- **Exercise directions**:
How many lines of the listing contain the string "button"? Only the number is wanted.

- **Data extracts**:
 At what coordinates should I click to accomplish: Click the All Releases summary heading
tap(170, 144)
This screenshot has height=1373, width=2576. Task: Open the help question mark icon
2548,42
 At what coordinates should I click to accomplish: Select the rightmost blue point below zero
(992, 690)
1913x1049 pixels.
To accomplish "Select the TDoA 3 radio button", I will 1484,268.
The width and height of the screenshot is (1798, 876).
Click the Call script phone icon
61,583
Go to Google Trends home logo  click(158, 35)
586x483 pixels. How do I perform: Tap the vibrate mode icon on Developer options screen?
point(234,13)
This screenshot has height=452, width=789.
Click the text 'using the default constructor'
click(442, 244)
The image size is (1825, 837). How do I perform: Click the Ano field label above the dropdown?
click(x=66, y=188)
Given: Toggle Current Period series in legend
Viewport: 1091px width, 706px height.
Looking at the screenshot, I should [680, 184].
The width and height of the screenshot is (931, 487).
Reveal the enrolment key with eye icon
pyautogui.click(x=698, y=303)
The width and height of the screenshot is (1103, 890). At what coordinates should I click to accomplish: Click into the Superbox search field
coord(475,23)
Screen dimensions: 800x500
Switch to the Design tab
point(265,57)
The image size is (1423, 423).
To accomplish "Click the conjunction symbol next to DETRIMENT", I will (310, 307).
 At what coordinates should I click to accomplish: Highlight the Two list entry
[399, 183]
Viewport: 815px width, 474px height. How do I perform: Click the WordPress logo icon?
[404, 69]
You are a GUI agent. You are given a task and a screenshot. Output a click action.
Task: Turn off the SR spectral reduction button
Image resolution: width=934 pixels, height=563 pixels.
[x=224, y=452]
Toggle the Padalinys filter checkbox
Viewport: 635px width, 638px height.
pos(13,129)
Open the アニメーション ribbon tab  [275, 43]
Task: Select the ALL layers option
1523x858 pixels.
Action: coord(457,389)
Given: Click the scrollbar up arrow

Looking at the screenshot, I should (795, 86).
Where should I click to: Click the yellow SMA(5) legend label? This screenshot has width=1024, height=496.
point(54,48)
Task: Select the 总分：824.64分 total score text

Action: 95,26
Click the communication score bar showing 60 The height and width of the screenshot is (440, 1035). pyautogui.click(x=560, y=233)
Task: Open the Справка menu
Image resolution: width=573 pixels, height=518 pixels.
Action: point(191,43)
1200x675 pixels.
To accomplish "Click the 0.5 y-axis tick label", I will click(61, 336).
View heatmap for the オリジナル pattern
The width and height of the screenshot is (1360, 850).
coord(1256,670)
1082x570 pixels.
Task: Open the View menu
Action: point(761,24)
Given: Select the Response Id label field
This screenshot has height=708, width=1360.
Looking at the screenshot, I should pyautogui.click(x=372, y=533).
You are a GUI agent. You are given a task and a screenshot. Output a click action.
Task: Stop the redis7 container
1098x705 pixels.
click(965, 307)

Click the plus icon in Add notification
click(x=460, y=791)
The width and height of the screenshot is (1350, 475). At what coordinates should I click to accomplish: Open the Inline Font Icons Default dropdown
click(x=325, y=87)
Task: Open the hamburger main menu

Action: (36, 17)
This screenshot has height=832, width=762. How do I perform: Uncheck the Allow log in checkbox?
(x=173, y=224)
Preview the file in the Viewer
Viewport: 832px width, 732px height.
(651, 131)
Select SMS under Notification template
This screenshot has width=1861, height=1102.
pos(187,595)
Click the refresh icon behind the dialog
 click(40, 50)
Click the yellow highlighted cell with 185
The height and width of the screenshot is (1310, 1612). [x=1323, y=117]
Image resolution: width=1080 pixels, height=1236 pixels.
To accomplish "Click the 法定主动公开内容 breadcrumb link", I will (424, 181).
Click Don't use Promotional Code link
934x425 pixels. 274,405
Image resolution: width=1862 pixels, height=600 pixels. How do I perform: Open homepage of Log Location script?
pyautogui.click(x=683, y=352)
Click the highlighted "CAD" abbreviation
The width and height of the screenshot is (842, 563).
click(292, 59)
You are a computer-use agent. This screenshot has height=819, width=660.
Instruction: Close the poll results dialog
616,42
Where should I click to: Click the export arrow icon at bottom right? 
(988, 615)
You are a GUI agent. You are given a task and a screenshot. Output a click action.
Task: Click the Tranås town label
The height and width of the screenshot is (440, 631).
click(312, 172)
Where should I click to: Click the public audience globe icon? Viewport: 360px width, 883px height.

- **Answer to the exercise**:
2